(Activities):
A – Answer these questions from the text on the Bahamas Ministry of National Security:
(i) Which areas is the ministry responsible for?
(ii) What name did the ministry first have when the country gained independence in 1973?
(iii) Where is the ministry located today?
B – Please turn the paragraph of the text on the Bahamas Ministry of National Security that begins "The Ministry of National Security was established in 1990" into a short list that keeps its main facts.

Government ministry of the Bahamas

Ministry of National Security (MNS) is the primary law enforcement and national defense agency within the Commonwealth of the Bahamas. The Ministry of National Security has responsibility for customs and immigration, defense and the national police force. Their mission is to, "defend, protect and guard the national and territorial sovereignty and integrity of The Bahamas and its citizens. Agencies located within the portfolio of the MNS include:
- Royal Bahamas Defence Force
- Royal Bahamas Police Force
- Bahamas Customs Service
- Bahamas Immigration Department
- Bahamas Prison Service

==History==
===Formation===
The Ministry of National Security was established in 1990. Originally, when the country gained independence in 1973 it was first called Ministry of Home Affairs. During 1992 after the General Elections immigration and transportation was added under the Ministry of National Security jurisdiction. In 1998 continuing into 2002, the MNS became the office of the Deputy Prime Minister and The Ministry of National Security. Today, the Ministry of National Security is located on John F. Kennedy Drive, Nassau, New Providence in the Bahamas.

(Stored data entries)
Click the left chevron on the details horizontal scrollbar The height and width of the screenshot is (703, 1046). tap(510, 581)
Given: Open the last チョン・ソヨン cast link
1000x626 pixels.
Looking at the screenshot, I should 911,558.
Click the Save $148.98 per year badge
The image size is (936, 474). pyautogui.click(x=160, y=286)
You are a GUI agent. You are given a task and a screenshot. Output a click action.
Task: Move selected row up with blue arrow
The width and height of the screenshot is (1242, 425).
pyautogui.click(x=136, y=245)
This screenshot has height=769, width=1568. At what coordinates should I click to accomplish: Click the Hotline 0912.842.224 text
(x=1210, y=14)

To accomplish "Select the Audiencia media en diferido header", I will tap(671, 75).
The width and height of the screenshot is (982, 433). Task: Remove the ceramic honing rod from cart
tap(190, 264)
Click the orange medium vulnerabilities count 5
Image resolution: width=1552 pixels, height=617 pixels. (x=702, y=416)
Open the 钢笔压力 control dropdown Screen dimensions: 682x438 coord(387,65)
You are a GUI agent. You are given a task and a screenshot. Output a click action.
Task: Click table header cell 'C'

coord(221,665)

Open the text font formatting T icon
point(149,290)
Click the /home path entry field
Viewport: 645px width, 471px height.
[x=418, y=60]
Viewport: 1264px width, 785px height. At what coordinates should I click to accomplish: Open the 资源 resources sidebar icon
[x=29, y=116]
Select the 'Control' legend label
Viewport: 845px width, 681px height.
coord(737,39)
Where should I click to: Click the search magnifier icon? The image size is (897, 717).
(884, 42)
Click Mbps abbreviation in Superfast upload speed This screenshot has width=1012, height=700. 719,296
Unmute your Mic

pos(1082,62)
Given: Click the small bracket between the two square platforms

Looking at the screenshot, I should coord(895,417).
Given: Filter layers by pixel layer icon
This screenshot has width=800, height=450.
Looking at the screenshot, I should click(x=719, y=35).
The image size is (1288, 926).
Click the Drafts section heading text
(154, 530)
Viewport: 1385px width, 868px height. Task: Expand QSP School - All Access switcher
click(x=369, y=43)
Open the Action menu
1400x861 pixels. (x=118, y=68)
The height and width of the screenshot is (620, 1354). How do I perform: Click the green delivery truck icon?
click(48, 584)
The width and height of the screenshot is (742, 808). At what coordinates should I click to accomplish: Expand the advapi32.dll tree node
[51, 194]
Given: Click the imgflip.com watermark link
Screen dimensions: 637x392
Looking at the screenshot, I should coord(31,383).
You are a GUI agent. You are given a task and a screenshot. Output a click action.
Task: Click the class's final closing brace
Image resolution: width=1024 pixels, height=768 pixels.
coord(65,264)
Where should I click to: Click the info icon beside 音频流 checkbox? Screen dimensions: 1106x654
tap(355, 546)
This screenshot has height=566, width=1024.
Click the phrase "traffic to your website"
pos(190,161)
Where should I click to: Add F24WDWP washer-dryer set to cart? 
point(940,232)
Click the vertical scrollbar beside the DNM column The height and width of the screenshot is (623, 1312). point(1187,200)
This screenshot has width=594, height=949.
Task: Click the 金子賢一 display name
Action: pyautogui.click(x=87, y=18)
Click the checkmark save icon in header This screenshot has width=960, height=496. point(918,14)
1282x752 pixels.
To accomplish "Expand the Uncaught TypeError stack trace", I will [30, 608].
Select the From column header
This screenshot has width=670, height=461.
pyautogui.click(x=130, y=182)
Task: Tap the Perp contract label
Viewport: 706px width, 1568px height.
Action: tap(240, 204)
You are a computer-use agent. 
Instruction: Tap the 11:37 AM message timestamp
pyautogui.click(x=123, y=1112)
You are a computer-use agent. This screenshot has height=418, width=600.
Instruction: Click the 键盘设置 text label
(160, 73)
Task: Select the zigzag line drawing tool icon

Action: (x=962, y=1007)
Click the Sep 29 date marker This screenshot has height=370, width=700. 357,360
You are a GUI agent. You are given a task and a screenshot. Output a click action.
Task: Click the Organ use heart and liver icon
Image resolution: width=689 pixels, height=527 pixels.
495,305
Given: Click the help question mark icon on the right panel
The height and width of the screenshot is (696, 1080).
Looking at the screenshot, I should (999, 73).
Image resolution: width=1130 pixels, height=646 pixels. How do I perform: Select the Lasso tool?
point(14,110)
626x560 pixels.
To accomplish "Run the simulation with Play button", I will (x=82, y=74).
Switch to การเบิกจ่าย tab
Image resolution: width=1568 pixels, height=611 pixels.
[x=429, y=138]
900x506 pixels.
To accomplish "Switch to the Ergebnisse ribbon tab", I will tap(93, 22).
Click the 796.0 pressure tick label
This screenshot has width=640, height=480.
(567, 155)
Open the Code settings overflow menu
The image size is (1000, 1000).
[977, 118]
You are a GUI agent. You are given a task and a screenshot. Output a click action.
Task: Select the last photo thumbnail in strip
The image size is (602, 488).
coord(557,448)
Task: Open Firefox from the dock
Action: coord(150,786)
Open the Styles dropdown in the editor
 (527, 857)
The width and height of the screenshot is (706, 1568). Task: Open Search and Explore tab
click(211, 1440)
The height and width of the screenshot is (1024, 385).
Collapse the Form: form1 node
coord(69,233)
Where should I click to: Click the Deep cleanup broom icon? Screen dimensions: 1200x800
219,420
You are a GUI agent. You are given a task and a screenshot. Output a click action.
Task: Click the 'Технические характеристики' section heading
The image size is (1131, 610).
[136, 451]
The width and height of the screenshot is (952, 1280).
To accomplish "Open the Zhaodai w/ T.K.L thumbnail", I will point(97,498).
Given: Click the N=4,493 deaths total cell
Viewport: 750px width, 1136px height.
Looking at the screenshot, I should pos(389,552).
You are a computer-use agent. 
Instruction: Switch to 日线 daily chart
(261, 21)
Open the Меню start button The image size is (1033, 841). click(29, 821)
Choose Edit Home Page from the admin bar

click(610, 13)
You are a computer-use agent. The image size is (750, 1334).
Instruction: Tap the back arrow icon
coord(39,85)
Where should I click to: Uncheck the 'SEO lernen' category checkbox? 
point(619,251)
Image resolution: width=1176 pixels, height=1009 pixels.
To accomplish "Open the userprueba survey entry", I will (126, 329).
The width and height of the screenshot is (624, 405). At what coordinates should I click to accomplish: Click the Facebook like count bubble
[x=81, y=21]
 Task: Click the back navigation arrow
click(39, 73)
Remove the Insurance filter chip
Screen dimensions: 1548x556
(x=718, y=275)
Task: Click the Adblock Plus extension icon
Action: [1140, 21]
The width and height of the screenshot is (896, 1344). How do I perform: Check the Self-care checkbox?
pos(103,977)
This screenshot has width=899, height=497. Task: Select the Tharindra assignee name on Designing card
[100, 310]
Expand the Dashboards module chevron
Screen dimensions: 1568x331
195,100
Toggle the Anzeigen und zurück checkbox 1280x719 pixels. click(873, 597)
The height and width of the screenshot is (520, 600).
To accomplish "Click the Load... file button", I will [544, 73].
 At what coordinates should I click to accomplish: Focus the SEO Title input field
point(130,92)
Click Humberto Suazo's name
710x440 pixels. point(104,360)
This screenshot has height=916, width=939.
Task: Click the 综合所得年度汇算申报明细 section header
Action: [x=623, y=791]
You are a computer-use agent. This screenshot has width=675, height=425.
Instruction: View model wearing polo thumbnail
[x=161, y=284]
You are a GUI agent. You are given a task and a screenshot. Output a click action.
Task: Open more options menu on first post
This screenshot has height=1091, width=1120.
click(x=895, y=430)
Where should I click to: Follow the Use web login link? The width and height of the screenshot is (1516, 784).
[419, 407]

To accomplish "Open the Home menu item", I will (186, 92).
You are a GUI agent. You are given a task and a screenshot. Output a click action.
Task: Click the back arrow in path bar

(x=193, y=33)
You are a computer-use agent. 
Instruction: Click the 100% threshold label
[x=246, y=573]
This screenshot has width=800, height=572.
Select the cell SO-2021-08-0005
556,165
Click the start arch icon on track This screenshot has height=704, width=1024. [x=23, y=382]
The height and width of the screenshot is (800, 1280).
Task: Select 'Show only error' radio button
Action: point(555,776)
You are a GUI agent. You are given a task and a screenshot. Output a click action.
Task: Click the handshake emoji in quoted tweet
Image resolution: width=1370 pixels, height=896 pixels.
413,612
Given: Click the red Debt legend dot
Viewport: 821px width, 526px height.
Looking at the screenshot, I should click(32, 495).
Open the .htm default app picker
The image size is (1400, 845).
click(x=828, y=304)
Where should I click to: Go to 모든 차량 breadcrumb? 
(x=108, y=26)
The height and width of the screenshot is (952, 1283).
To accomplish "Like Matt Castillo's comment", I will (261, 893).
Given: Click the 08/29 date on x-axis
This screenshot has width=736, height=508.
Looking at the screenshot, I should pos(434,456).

(Per-task outputs):
A –
(i) Customs and immigration, defense and the national police force.
(ii) Ministry of Home Affairs.
(iii) John F. Kennedy Drive, Nassau, New Providence in the Bahamas.

B –
- At independence in 1973, the ministry was first called the Ministry of Home Affairs.
- The Ministry of National Security was established in 1990.
- In 1992, after the General Elections, immigration and transportation came under its jurisdiction.
- From 1998 into 2002, it was the office of the Deputy Prime Minister and The Ministry of National Security.
- It is now located on John F. Kennedy Drive, Nassau, New Providence in the Bahamas.